- [TASK DESCRIPTION]:
Pull every line holding the word "value" from the data below and copy it.

↓↓↓

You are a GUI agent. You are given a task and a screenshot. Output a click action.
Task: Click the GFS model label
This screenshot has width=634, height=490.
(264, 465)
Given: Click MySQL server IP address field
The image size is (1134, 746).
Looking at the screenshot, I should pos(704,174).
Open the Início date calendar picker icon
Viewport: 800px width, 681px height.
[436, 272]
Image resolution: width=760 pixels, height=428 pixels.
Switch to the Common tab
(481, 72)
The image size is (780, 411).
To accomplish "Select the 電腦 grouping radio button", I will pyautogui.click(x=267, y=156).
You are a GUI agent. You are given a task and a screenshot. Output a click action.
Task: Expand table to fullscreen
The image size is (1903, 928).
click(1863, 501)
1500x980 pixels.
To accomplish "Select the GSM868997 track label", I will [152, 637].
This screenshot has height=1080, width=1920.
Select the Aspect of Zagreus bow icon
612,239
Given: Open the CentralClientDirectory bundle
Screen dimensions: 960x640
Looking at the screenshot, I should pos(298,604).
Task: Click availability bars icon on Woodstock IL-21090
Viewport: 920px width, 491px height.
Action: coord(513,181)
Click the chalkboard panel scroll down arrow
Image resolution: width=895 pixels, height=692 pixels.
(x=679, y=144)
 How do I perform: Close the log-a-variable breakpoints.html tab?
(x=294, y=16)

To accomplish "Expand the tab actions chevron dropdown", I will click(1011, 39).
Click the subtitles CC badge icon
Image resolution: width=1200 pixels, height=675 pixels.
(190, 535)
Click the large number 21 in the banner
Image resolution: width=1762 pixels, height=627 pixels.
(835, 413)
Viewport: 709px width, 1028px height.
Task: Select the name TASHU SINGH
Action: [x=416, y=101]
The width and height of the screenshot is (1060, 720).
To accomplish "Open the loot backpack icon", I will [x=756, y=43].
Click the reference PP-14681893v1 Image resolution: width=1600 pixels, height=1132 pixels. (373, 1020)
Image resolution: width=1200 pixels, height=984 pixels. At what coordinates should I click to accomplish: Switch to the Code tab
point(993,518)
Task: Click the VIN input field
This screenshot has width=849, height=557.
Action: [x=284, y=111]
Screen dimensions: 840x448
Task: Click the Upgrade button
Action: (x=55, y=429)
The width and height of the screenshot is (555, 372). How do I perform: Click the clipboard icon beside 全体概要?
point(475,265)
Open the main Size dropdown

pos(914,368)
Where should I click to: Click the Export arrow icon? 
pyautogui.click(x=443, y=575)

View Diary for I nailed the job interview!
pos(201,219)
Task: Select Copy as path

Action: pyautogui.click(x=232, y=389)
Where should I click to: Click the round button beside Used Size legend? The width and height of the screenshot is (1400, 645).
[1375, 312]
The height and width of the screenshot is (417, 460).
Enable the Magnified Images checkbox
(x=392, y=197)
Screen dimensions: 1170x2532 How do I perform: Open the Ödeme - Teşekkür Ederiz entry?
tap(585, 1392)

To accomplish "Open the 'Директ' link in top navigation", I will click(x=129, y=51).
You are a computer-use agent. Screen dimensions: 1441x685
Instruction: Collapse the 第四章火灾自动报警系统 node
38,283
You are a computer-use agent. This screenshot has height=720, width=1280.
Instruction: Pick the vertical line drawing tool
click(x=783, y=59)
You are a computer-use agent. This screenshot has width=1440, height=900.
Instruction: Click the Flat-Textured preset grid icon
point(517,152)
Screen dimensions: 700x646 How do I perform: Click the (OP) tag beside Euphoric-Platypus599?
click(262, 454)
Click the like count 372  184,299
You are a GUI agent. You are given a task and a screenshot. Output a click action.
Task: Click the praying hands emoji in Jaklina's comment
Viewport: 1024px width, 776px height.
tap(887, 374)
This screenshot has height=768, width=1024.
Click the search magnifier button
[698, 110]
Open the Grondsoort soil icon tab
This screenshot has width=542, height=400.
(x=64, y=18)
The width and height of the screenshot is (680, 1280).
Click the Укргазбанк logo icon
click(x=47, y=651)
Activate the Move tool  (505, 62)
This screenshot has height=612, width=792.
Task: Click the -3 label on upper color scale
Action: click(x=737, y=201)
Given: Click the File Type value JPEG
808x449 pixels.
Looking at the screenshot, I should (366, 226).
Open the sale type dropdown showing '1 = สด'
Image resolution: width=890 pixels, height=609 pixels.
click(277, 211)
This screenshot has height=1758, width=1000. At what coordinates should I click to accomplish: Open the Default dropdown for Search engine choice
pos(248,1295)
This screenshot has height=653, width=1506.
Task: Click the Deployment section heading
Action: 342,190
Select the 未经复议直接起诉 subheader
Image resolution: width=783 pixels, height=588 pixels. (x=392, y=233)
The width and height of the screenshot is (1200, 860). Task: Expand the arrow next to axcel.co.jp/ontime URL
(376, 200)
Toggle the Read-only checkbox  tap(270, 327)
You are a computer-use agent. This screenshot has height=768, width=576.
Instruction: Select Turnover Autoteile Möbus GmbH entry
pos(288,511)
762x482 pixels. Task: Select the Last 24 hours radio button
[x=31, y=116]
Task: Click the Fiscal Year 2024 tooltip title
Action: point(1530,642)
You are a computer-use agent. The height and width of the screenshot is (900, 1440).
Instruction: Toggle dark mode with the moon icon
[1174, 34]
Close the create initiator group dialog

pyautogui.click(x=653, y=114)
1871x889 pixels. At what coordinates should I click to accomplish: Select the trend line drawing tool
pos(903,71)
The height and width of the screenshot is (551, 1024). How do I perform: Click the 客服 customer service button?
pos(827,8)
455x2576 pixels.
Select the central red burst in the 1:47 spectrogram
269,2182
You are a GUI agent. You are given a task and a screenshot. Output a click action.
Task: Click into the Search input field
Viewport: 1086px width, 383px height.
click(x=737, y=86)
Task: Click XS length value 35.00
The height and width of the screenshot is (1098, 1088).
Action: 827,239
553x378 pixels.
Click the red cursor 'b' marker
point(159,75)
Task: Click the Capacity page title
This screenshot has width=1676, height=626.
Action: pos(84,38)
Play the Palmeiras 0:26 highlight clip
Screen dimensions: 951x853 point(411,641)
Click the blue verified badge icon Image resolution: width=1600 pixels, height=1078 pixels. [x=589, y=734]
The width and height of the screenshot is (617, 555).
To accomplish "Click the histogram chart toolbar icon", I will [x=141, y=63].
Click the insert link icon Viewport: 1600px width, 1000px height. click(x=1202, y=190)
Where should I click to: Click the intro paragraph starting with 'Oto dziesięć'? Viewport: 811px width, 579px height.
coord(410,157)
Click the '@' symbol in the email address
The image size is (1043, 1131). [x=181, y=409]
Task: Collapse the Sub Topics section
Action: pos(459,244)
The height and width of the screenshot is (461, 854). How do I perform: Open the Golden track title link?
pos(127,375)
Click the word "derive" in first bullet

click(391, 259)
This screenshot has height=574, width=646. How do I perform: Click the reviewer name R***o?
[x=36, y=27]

↑↑↑

- [RESPONSE FOR THIS EXERCISE]:
Given: Click the File Type value JPEG
Task: Click XS length value 35.00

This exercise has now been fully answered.